_Task to carry out_
Skip the images and copy each record exactly as written.

_Data section_

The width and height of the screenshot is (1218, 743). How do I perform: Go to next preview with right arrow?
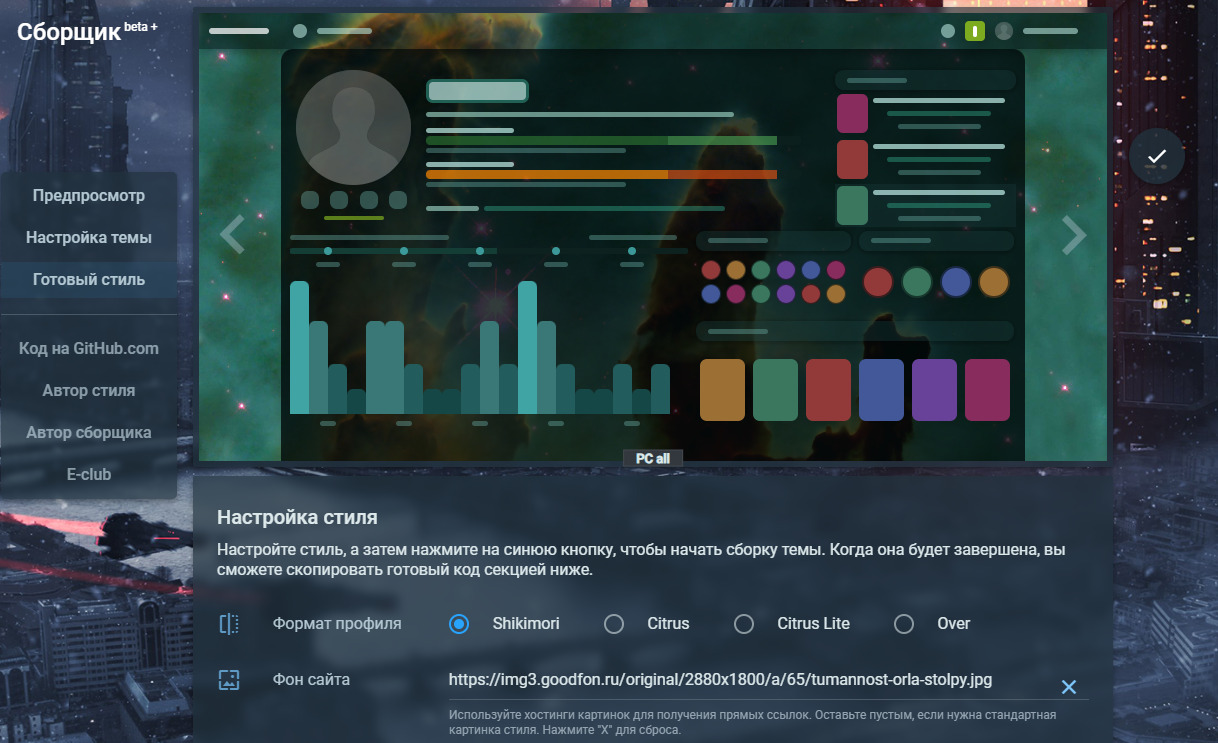(1073, 235)
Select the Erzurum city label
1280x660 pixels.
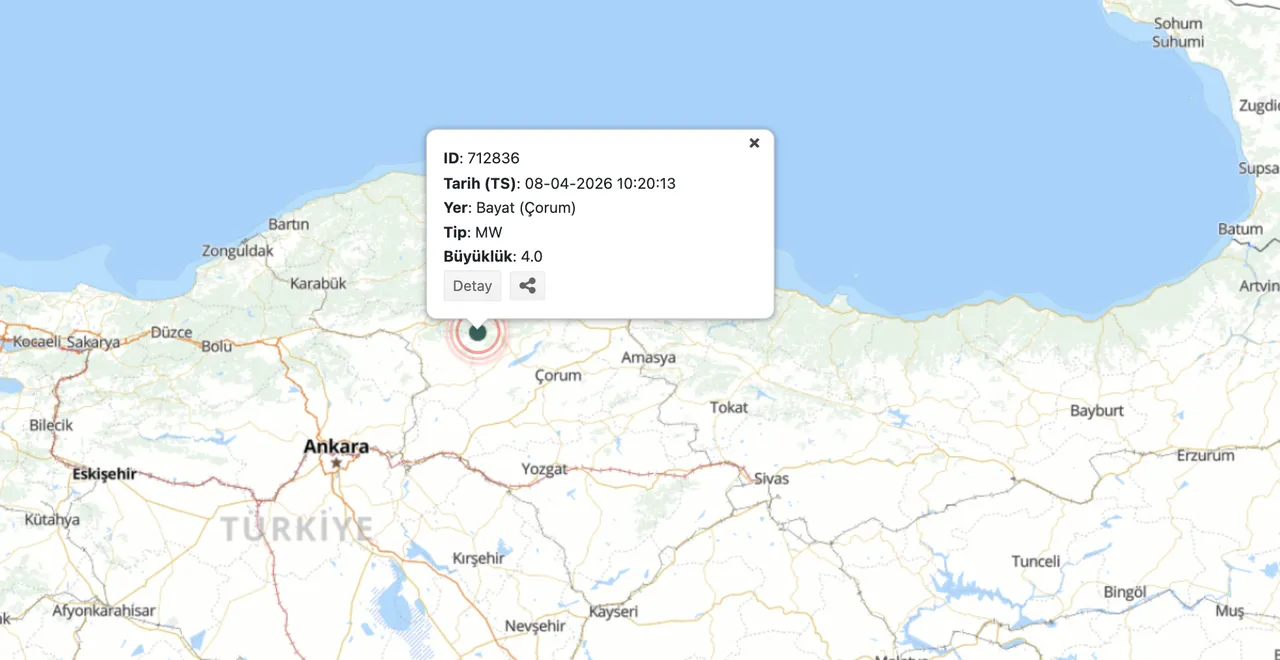[x=1208, y=455]
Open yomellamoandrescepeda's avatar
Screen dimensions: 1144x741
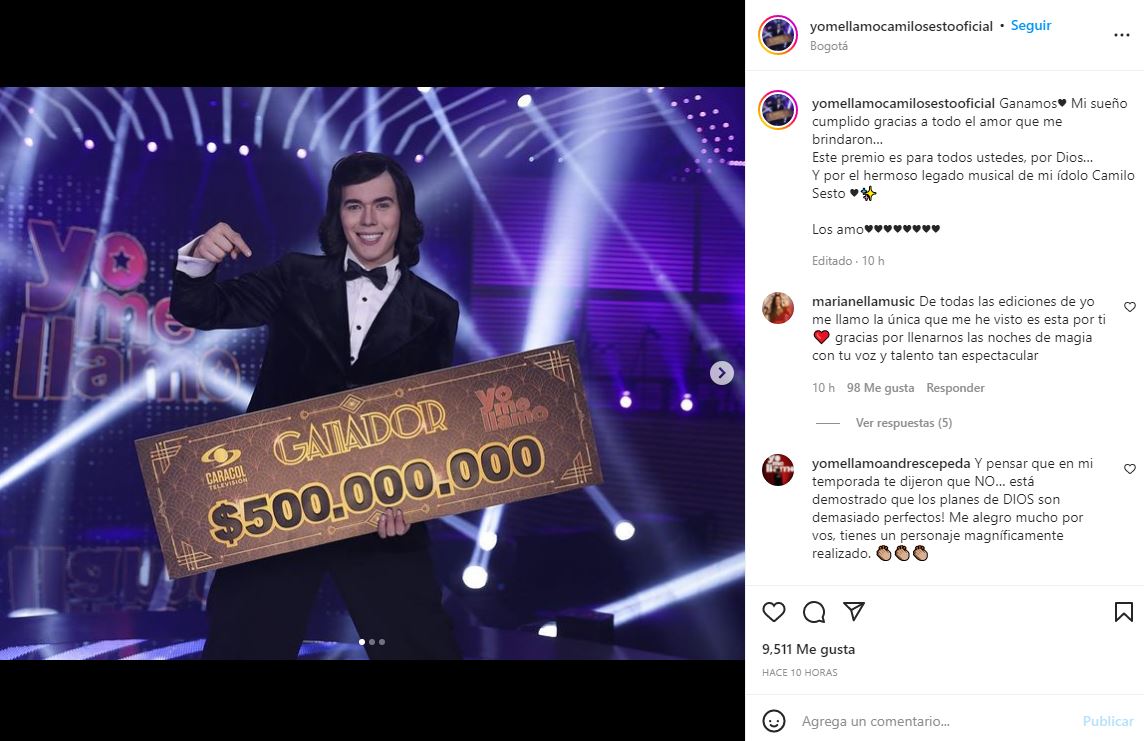[778, 470]

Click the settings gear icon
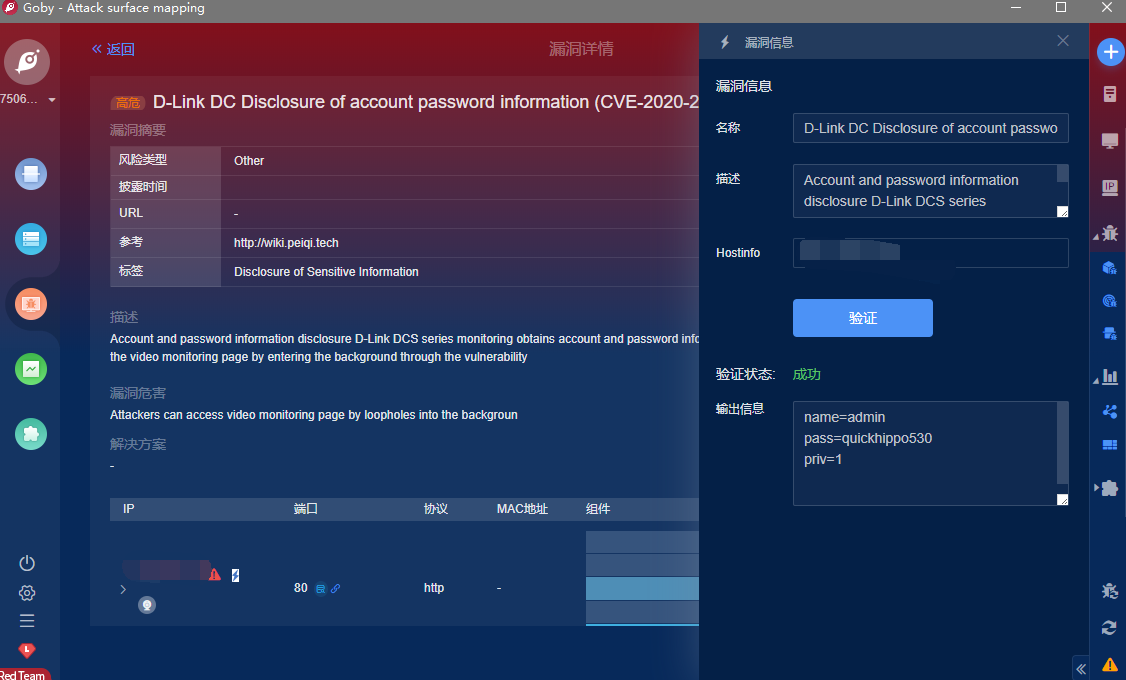27,593
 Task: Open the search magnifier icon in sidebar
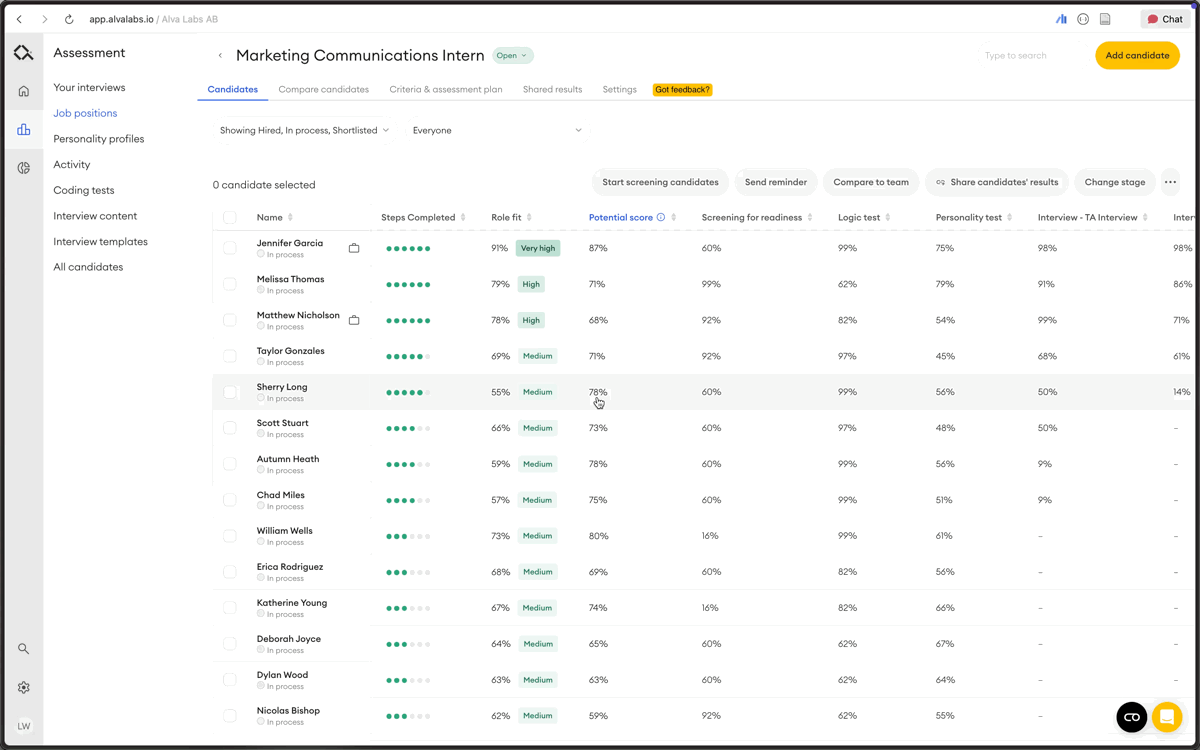tap(24, 649)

_Response to this exercise_
The width and height of the screenshot is (1218, 743). How do I perform: Go to next preview with right arrow?
(1073, 235)
Select the Erzurum city label
1280x660 pixels.
[x=1208, y=455]
Open yomellamoandrescepeda's avatar
Screen dimensions: 1144x741
[778, 470]

Click the settings gear icon
27,593
 Task: Open the search magnifier icon in sidebar
tap(24, 649)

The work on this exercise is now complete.